Said Jerry Seiner, a GM dealer in Salt Lake City: "So far the team is composed of people I respect. ... The tragic part is that good people have left."

GM spokesman Tom Wilkinson said looking at all the changes together is an oversimplification of what has transpired.

"Most of these are changes that needed to be made," he said. "Not all are signs of turmoil."

For GM, a company that has seen two CEOs fired in the last nine months, having two brand managers resigning or replaced is not seismic.

But GM has important vehicles coming soon -- the Buick Regal, the Cadillac CTS coupe and the Chevrolet Cruze -- and auto show season is here.

This is the time of year when automakers like to let the sheet metal tell the story, with a clear strategy spelled out by leaders of the core brands: Chevrolet, Cadillac, Buick and GMC.

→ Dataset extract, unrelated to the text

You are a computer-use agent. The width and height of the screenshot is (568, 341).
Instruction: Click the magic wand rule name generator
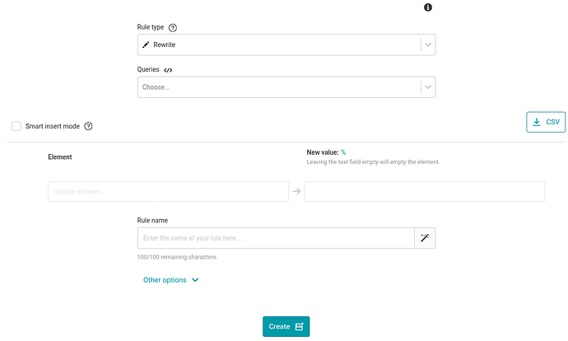pyautogui.click(x=425, y=238)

The changes at Chevrolet and Buick-GMC were different. Whitacre approved the promotion of Jim Campbell to replace Brent Dewar at Chevrolet.

The unexpected departure of Buick-GMC general manager Michael Richards, just nine days after he began, did not seem to be part of the plan. The company, for example, had already scheduled a media Web chat with him Wednesday afternoon.

"It seems odd to take a job with a clearly troubled company and then decide its troubles are too much for you," Stephanie Brinley, an auto analyst with AutoPacific Group in Troy, Mich., said of Richards' quick departure.

But other GM watchers accept that if Whitacre stirs the pot enough, he may spill some soup.

"This is the unintended consequence of rapid change, but change is needed," said Frank Ursomarso, a Buick-GMC, Honda, BMW, Jaguar and Volvo dealer in Wilmington, Del. "Let's realign the chairs, get good people in place and let's go forward. The old bureaucracy just did not work."

Others familiar with Whitacre's widely praised leadership of SBC (now AT&T), are wondering whether his strategy of acquiring competitors and smaller companies to survive and thrive in the converging world of cable, wireless communication and online entertainment is a match for GM's current challenge.

"He built AT&T through a lot of external dealmaking, while Verizon's cellular business was grown organically," said Jeffrey Sonnenfeld, associate dean for executive programs at Yale School of Management. "Most of those who love him are dealmakers."

Steven Rattner, a major Wall Street private equity player who headed President Obama's auto task force during GM's bankruptcy, recruited him. Three of Whitacre's fellow GM directors also run private equity funds: David Bonderman, Daniel Akerson and Stephen Girsky.

But GM, under pressure to repay the U.S. and Canadian governments for more than $50 billion in taxpayer assistance, is not looking to buy other companies.

It's having a hard enough time disposing of Saturn and selling Saab and Hummer.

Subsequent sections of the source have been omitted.